TEXT SHOWN:
The home of intelligent horse racing discussion
The home of intelligent horse racing discussion

The Lack of Consistancy in British Horse Racing

Home Forums Horse Racing The Lack of Consistancy in British Horse Racing

Viewing 17 posts - 1 through 17 (of 79 total)
  • Author
    Posts
  • #17646
    Anonymous
    Inactive
    • Total Posts 17716

    It was not so long ago, in fact a few days ago that Andrew Glassonbury was banned for eight days (March 7-14) for not pulling up the exhausted Nicto De Beauchene until the final fence, with another two days (March 5 and 6) for using the whip when his mount was showing no response.

    Taking a look at the Eider chase today I believe the three jockies that tried to finish on their mounts should not be excluded from the same punishment as Andrew Glassonbury.

    If you take the law literally then the Companero, Giles Cross and Morgan Be were all horses that had gone past the saftey limit and were in danger of serious injury which means in the stewards eyes their jockies should recieve bans?

    Can some one explain the difference? or do the stewards pick and choose their moments when they see fit.

    #342365
    Avatar photoanthonycutt
    Member
    • Total Posts 980

    It does seem slightly absurd that the jockeys have been banned for horse welfare offences but the authorities apparently have no problem with a 4 mile 1 furlong swim.

    That said, to me at least, Companero got home safely enough, and I don’t think the winning jockey used his whip at the finish, why would he when the next horse was 30 lengths away?

    Still, watching Giles Cross virtually slither over the last was pretty sickening.

    #342368
    seabird
    Participant
    • Total Posts 2923

    "The Lack of Consistancy in British Horse Racing"…………and in spelling! :wink:

    Colin

    #342371
    apracing
    Participant
    • Total Posts 3952

    The difference is that Glassonbury was banned for continuing on a horse that had no chance of finishing in the places.

RECORDS:
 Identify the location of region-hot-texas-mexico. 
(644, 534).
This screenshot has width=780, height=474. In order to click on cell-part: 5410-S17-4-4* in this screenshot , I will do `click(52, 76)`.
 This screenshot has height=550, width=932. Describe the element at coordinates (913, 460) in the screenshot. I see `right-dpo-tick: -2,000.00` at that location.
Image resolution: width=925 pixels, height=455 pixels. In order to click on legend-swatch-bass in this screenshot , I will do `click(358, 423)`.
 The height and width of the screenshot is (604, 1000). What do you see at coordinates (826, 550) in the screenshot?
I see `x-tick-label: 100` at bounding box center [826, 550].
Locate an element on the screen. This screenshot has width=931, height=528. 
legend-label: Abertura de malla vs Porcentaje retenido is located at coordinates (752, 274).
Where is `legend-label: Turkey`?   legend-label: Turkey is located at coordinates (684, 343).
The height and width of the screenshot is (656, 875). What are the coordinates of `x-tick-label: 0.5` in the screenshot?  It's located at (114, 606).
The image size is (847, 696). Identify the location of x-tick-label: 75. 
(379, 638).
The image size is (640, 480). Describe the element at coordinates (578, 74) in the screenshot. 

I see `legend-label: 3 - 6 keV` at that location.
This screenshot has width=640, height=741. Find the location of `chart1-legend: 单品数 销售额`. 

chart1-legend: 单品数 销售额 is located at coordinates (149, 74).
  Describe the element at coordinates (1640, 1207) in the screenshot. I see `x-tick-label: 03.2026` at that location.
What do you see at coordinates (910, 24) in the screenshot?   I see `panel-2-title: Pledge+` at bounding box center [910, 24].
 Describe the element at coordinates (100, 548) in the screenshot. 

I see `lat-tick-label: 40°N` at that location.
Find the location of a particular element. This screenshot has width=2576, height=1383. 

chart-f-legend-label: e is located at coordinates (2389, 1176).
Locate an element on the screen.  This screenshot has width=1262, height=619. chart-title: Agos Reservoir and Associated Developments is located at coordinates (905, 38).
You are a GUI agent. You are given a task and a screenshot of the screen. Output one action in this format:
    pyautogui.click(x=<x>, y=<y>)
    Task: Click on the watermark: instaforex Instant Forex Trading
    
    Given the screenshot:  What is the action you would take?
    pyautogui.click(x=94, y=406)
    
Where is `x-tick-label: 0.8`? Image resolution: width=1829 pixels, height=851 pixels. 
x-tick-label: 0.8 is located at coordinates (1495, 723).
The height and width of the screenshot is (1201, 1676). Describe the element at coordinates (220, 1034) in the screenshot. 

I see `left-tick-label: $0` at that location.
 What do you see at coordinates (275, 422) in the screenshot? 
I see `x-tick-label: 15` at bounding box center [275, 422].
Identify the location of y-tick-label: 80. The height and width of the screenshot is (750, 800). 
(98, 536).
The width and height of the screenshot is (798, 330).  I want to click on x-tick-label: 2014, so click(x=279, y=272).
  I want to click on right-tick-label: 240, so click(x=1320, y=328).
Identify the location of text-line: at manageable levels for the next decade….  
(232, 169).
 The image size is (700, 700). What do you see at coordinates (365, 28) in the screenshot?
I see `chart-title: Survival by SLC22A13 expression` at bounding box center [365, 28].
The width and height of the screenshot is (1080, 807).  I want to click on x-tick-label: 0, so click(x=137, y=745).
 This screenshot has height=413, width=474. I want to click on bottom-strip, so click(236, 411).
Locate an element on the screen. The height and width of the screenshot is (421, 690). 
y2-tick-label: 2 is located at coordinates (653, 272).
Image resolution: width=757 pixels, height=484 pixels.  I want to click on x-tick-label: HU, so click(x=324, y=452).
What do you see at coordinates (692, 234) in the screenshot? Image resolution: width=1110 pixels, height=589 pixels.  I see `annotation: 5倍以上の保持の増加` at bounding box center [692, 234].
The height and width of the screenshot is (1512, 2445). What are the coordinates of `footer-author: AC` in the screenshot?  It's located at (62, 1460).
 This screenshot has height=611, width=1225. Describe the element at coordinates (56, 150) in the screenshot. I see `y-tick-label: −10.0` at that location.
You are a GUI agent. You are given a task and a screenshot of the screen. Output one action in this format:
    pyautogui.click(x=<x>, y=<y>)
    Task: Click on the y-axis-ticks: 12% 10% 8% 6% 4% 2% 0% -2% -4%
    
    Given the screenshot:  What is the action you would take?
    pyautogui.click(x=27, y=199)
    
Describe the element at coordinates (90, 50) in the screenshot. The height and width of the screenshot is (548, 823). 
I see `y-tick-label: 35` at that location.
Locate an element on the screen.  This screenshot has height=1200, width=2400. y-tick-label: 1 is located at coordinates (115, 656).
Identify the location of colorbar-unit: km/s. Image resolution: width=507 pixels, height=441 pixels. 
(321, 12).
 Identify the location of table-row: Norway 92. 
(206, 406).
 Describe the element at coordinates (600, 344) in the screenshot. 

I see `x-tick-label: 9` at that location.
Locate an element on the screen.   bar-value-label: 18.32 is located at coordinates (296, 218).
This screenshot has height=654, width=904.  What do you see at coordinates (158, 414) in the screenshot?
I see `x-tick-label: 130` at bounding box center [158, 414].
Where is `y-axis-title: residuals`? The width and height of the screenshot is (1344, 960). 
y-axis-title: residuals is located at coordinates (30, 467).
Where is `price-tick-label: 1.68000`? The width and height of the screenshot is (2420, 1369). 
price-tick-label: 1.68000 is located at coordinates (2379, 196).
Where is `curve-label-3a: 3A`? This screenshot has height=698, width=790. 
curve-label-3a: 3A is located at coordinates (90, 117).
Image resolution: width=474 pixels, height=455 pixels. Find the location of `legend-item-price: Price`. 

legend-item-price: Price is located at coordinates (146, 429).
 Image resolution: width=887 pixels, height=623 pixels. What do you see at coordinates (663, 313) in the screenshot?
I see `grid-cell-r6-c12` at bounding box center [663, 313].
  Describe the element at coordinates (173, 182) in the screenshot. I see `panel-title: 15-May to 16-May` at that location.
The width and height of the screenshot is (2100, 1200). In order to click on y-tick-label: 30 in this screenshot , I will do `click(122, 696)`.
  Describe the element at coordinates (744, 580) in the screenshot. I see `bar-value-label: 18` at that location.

INSTRUCTIONS TO FOLLOW: List every horse named in the forum thread. The records were taken from a different source than the forum thread.

REPLY: Nicto De Beauchene, Companero, Giles Cross, Morgan Be